Of the 109 reasons for further follow-up recommendations that weren't acknowledged by the clinician, 80 (73%) were due to concern for neoplasm. The researchers also found that more than 26% of the 291 reports that were suspicious for neoplasm and had follow-up compliance were confirmed to have a neoplasm on subsequent workup. These cases included concern for prostate cancer metastases, chondrosarcoma, pancreatic cancer, spinal cord glioma, and tonsillar cancer.

"The effect of not following up is not trivial," the team wrote. "Of the recommendations citing suspicion for neoplasm that were followed, 8% were proven to be malignant on subsequent workup. ... A similar rate of malignancy could be assumed in the cases that were not acknowledged, further highlighting the importance of seeking ways to improve compliance to radiology recommendations."
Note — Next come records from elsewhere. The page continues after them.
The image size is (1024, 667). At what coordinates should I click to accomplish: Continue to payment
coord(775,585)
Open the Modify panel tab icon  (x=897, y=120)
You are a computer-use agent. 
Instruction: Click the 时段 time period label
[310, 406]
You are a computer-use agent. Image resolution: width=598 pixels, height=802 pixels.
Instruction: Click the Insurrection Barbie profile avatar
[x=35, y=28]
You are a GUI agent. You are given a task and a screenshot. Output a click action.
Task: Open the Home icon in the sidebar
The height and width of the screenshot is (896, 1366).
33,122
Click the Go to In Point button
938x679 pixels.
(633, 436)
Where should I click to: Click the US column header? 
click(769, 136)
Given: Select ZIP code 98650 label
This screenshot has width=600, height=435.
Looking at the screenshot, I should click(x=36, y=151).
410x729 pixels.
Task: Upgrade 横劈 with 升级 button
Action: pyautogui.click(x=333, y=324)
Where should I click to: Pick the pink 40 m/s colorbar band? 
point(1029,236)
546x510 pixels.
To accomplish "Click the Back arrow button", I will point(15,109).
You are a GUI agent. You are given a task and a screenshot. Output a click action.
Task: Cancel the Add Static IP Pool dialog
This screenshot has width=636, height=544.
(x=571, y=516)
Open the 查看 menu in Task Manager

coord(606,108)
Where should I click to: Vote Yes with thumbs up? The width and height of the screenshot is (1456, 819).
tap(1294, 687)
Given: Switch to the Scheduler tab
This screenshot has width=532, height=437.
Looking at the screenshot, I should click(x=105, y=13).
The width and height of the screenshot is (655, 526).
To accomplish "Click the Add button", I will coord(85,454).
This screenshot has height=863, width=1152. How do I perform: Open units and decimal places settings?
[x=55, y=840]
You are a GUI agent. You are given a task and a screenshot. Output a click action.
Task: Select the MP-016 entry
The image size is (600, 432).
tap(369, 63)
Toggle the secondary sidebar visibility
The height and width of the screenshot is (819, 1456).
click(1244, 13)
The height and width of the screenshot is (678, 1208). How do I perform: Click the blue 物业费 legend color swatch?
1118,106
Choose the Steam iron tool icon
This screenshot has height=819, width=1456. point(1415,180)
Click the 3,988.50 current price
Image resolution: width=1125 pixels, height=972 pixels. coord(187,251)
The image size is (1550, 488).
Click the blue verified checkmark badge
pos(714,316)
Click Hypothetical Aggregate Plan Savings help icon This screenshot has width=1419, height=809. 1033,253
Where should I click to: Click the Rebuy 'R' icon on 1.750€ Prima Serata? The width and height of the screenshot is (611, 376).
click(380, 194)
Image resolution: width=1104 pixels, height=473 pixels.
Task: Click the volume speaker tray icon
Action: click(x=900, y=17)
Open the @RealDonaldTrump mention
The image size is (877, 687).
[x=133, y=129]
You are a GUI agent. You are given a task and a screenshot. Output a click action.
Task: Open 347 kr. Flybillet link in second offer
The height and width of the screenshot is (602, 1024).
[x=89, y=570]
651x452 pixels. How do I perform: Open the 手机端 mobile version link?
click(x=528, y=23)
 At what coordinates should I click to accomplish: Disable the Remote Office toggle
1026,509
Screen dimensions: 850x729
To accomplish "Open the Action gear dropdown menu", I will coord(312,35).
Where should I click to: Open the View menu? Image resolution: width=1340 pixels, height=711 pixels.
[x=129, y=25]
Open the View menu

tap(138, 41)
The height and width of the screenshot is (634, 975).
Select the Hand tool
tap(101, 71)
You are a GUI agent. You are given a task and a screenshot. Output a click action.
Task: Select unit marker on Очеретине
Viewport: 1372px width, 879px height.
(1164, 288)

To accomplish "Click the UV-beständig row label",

The researchers did not find any difference in compliance with recommendations based on conditionality and time intervals, nor by radiologist experience level. By referring specialty, internists had a significantly higher rate for both acknowledging and following radiologist recommendations compared with orthopedists.

"Surprisingly, orthopedists were not more likely to follow a recommendation even when it related to a concern outside their area of expertise," they wrote. "It is conceivable that orthopedists may have additional information unknown to radiologists for recommendations relevant to the musculoskeletal system and therefore may be more capable of making an alternative clinical decision without the need for further evaluation. Conversely, when faced with recommendations pertaining to findings outside the musculoskeletal system, orthopedists may have lower compliance because of poor handoffs in care."